→ **WORK TO COMPLETE**
Search the records for "Rima" and copy each line that holds it.
DATA FOR PROCESSING START
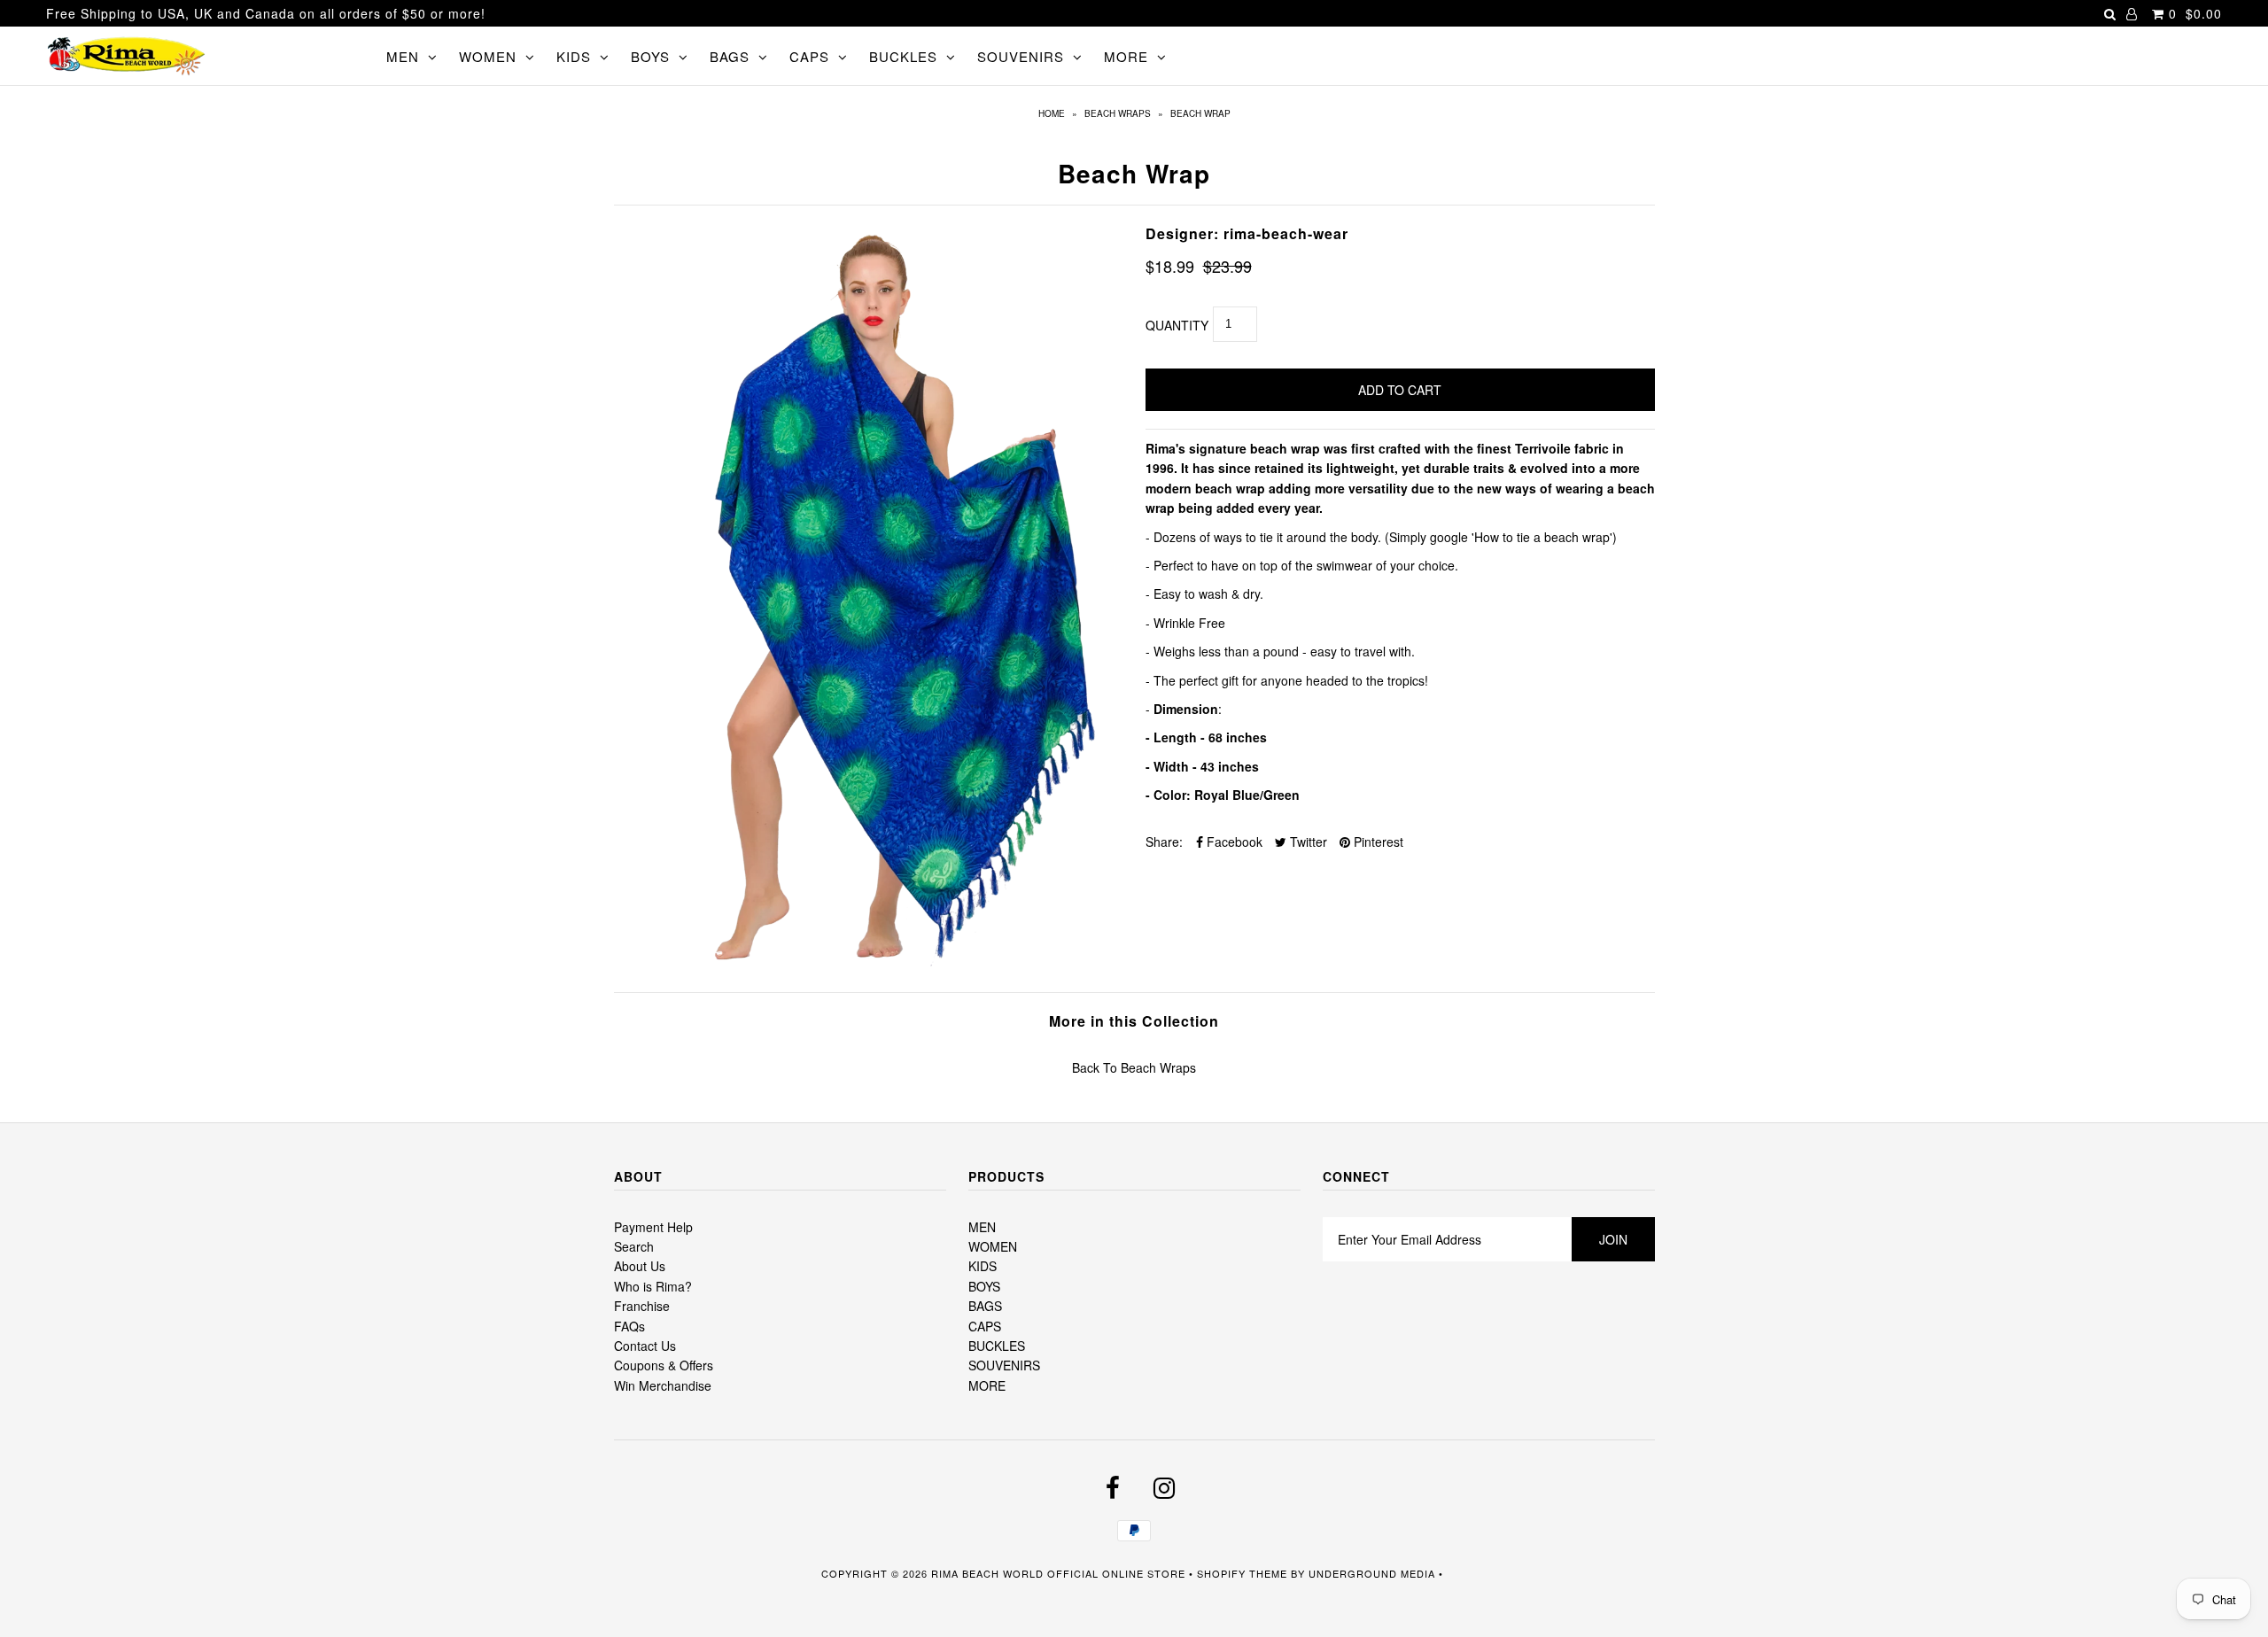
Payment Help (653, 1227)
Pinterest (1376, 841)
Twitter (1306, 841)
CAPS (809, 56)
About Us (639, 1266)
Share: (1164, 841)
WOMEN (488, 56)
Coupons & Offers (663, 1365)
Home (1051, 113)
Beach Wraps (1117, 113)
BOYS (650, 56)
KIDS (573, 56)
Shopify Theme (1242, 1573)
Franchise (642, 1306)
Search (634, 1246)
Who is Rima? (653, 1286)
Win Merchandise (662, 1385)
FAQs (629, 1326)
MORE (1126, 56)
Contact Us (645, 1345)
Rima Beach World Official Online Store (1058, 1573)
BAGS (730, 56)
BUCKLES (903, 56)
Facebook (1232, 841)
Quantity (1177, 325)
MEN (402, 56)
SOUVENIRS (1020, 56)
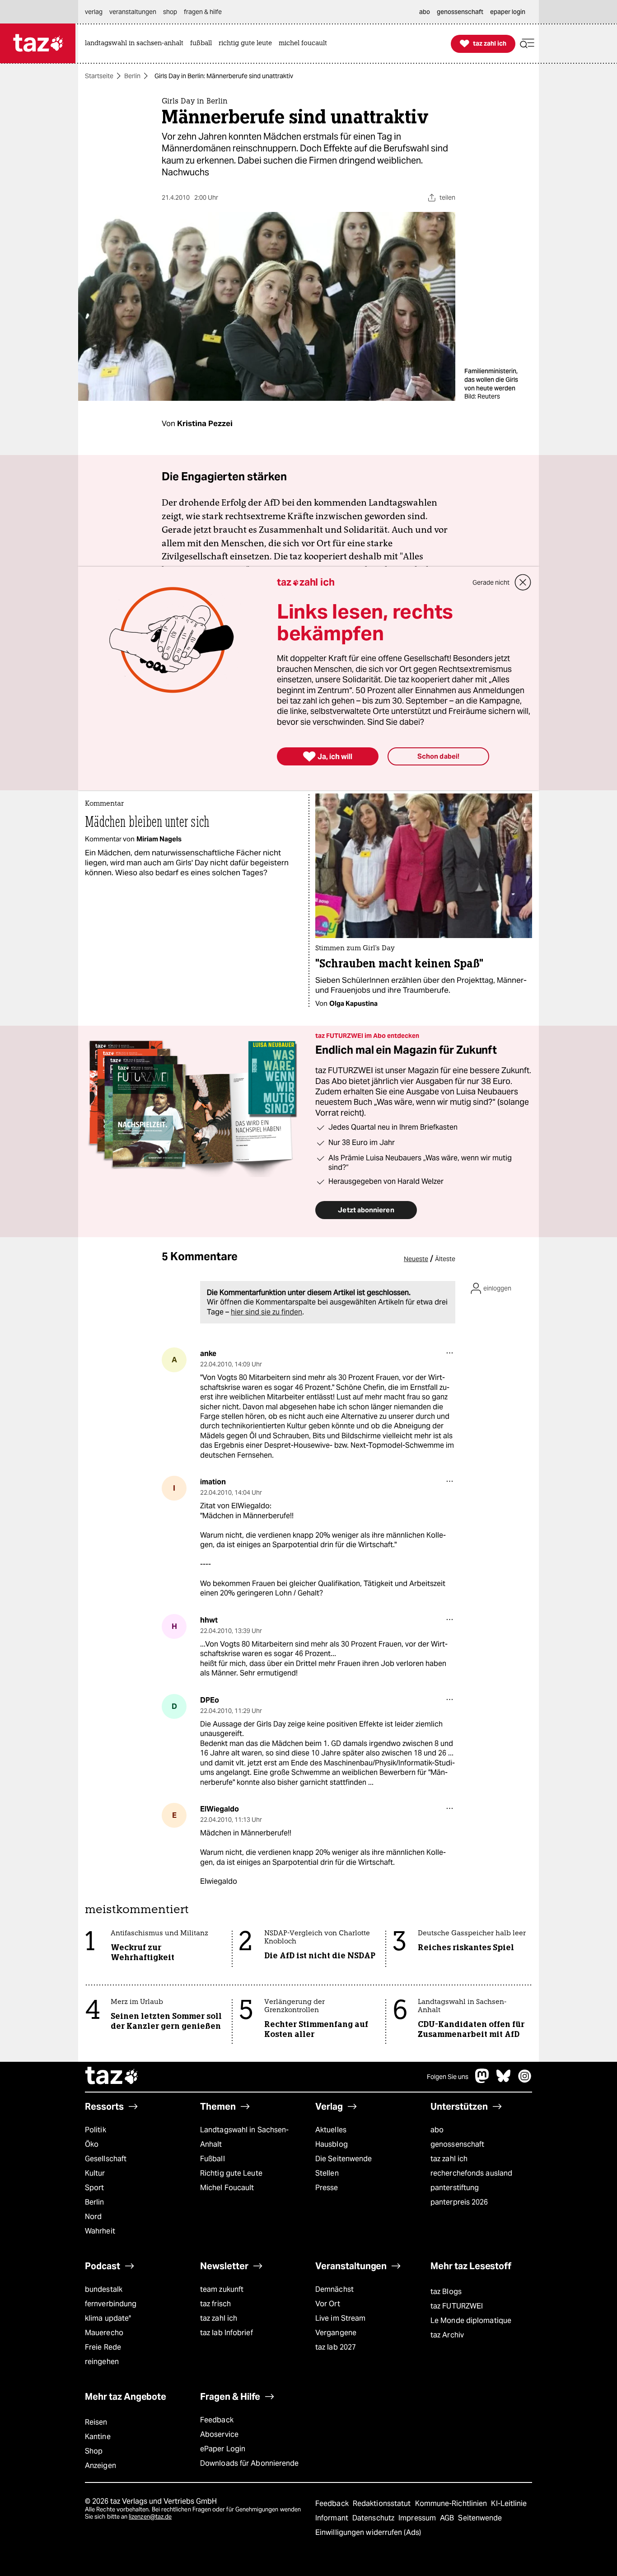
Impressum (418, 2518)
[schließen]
DATA FOR PROCESSING END
→ **RESPONSE TO THIS TASK**
Who is Rima? (653, 1286)
Rima Beach World Official Online Store (1058, 1573)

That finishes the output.